通过 Ansible 给各个 Server 做自动化升级

一直想做但是一直没做,终于断断续续做好了。

0x00 前言

目前在我的 homelab 内,我是将各种服务分散放置的——也就是有些服务在 Proxmox 的 LXC 内,有些服务在 VM 内。同时,在互联网上我也有几台 VPS,分别部署了不同的服务。这就带来了一个不可避免的问题——更新怎么办?手动登录每一台设备然后进行更新不仅很机械劳动,而且一旦 mirror 突然因为网络问题导致速度不稳定的话,非常费时间。久而久之我也感觉烦了,每周更新又很烦人,每月更新的话累积到一起积少成多了又很花时间。

那么该怎么办呢?搜了一圈最终打算使用 Ansible。它不仅开源,而且部署也很方便,主流的 Linux 发行版也都支持。不过,它只能承担日常的小版本升级,而向 Ubuntu 24.04 –> Ubuntu 26.04 这种大版本升级就不能靠它了。不过这种大版本升级肯定也是要人工介入的吧(想起来上周六对几台 vps 这么做因为性能比较差花了我 1-2 小时,还有一台差点炸了)。

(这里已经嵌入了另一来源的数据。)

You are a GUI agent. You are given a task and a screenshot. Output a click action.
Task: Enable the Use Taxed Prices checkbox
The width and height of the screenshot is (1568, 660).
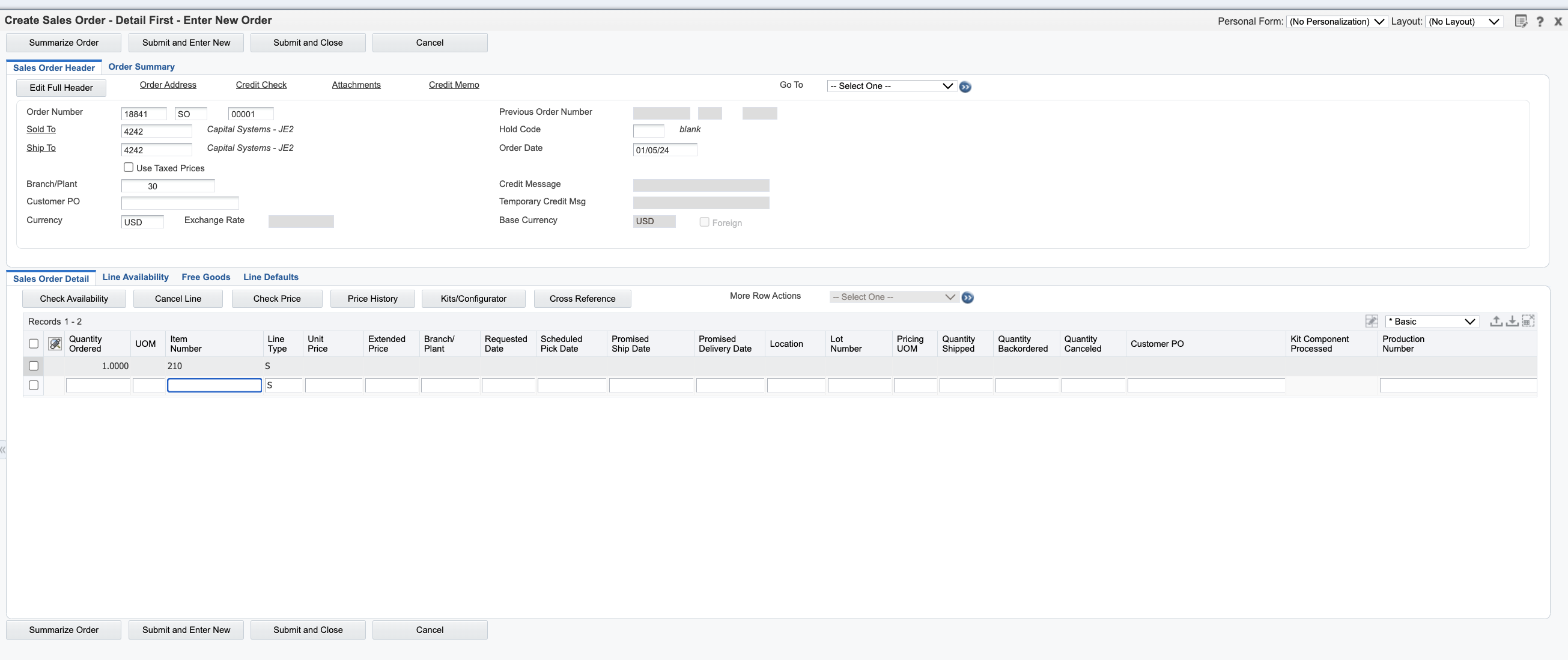pos(129,168)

最终我的想法是,内网一台 VM 当内部主控,然后这台机器能够更新其它的机器和海外的 VPS。但海外的 VPS 会遇到网络问题,所以同时在某台我也能比较流畅的访问的 VPS 上,也部署一套,但专门负责更新海外其它 VPS。同时,让它不仅能够控制开机的服务,在 homelab 内还能控制当前关机的机器自动开机、更新之后再关机(因为我都放在 Proxmox 内)。

0x01 在主控节点安装依赖包

因为我的内部主控节点是 Fedora,所以很好安装。但 Fedora 并没有打包 Proxmox API 所需要的依赖,所以需要 virtualenv 起一个虚拟环境,这样不至于破坏系统级别的 Python 包。

sudo dnf update
sudo dnf install -y ansible python3 python3-pip openssh-clients
python3 -m venv ~/.venvs/ansible-proxmox
~/.venvs/ansible-proxmox/bin/python -m pip install --upgrade pip
~/.venvs/ansible-proxmox/bin/python -m pip install proxmoxer requests
ansible-galaxy collection install community.proxmox community.general

而我的海外主控 VPS 是 Ubuntu,这里为了懒,直接用的 apt 源。26.04 提供的版本在我做这个的时候还算新。

sudo apt update
sudo apt install -y ansible python3-proxmoxer python3-requests python3-apt openssh-client
ansible-galaxy collection install community.proxmox

0x02 Ansible 配置

在这里我只放内部主控节点怎么配置的,海外主控 VPS 只是去掉了我 homelab 的部分。

目录结构

ansible.cfg 作为配置文件在根目录,inventory 文件夹里面同时放我 homelab 内 Proxmox 的配置、海外 VPS 的配置和相关变量。

/srv/infra-patch/
├── ansible.cfg
├── inventory/
│   ├── proxmox.proxmox.yml
│   ├── vps.yml
│   ├── group_vars/
│   │   ├── all/
│   │   │   └── proxmox_api.yml
│   │   ├── tag_linux.yml
│   │   ├── vps.yml
│   │   ├── vps_us.yml
│   │   ├── vps_eu.yml
│   │   └── vps_asia.yml
│   └── host_vars/
│       ├── localhost.yml
│       ├── nextcloud.yml
│       ├── jellyfin.yml
│       ├── ...
├── playbooks/
│   ├── patch_running.yml
│   ├── patch_stopped.yml
│   ├── patch_vps.yml
│   └── patch_vps_controllers.yml
└── requirements.yml

Ansible 配置文件

[defaults]
inventory = ./inventory
host_key_checking = True
forks = 5
timeout = 30
interpreter_python = auto_silent
stdout_callback = ansible.builtin.default
callback_result_format = yaml
callback_result_indentation = 4
vault_password_file = /home/<your username>/.config/ansible/proxmox.vault_pass

[ssh_connection]
pipelining = True

其中的 vault_password_file 是一个本地只读的密码文件(chmod 600),这里只有 Vault 的密码,Ansible 用它来解密 Vault 的内容。它不是 SSH 密钥也不是 Proxmox token secret,而是”解密你那些被 Vault 加密过的配置”的密码。如果两台节点共享同一套 Vault 文件的话,这个密码内容也要一样。

inventory 文件夹

Proxmox 配置

在此之前,我们需要去 Proxmox 那边创建一个 API Tokens。选择 Datacenter –> Permissions –> API Tokens,添加 Token。弹出的窗口中,用户名选择 root@pam,TokenID 写 ansible,勾选 Privilege Separation。此时会有一个 Token Secret,一定要记下来。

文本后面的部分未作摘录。